YOUR OBJECTIVE: Omit all pictures. Print the remaining lines exactly, from the start of the data through the line containing "This screenshot has width=1808, height=1256.".

AVAILABLE DATA:
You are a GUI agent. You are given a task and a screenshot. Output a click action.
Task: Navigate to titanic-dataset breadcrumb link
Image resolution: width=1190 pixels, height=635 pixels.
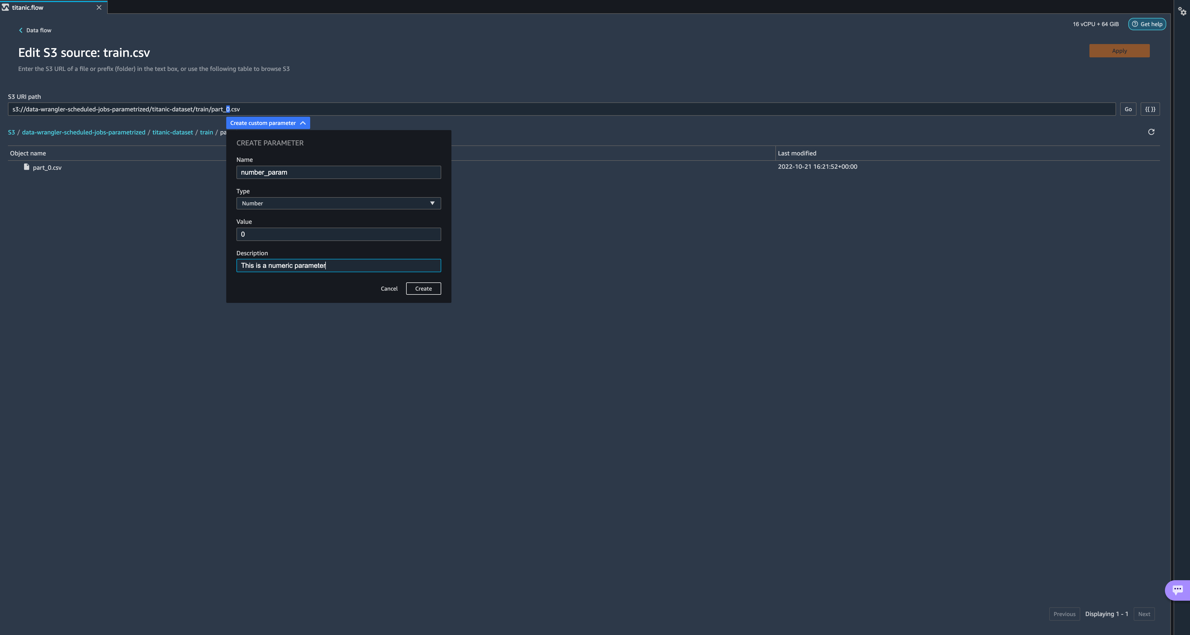point(172,133)
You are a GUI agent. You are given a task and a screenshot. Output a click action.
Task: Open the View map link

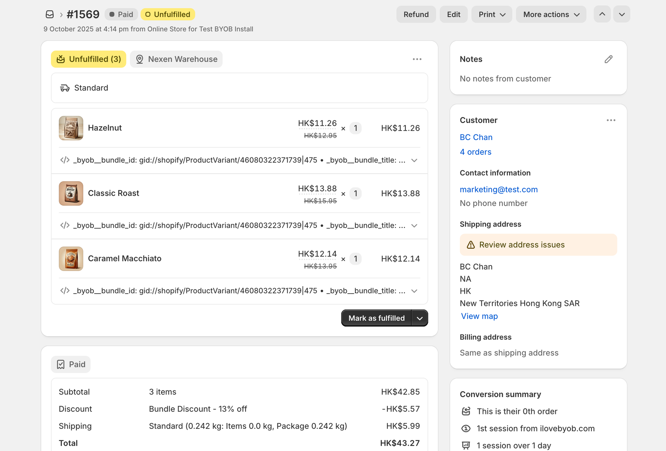tap(479, 316)
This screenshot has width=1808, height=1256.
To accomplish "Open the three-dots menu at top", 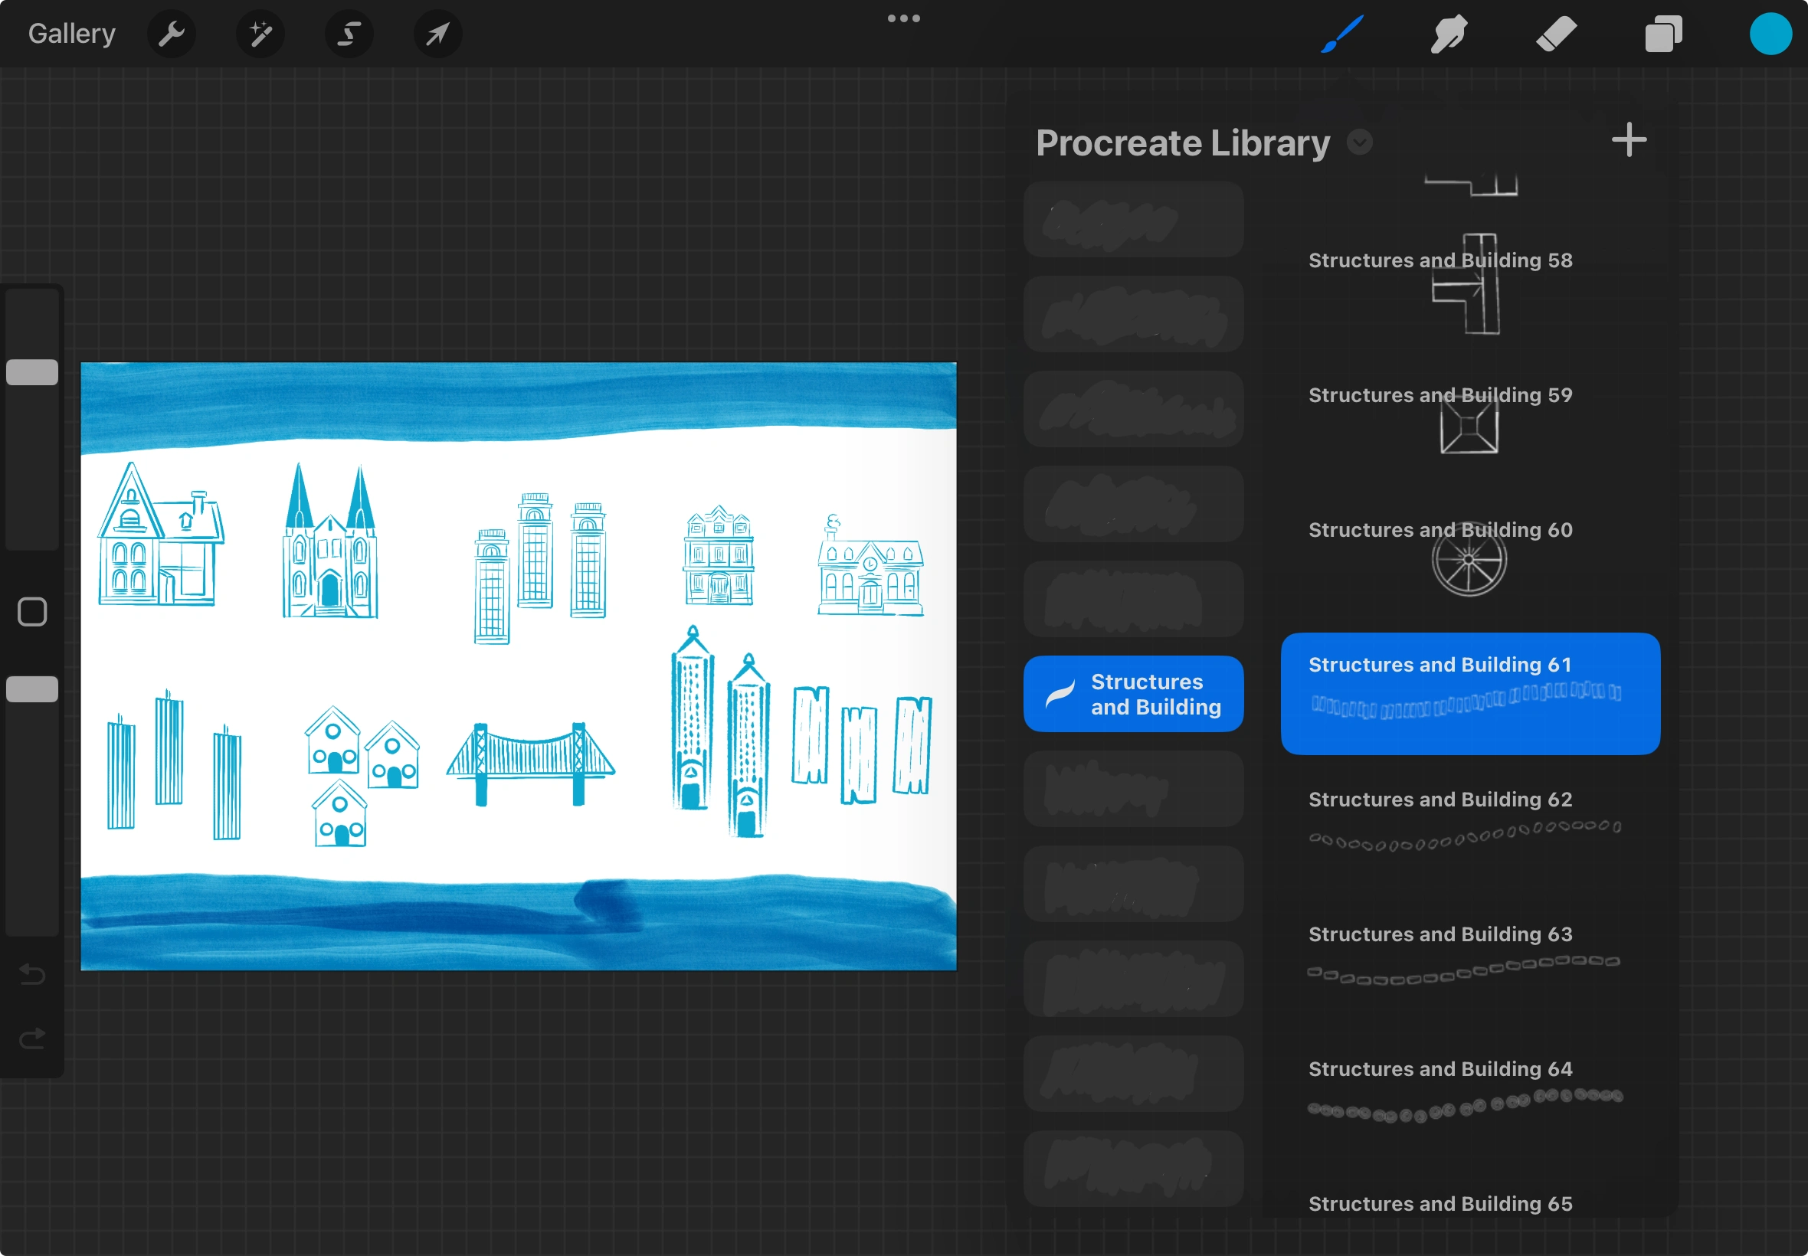I will click(x=904, y=19).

RESULT FOR THIS EXERCISE:
You are a GUI agent. You are given a task and a screenshot. Output a click action.
Task: Navigate to titanic-dataset breadcrumb link
Image resolution: width=1190 pixels, height=635 pixels.
point(172,133)
You are a GUI agent. You are given a task and a screenshot. Output a click action.
Task: Open the View map link

tap(479, 316)
This screenshot has width=1808, height=1256.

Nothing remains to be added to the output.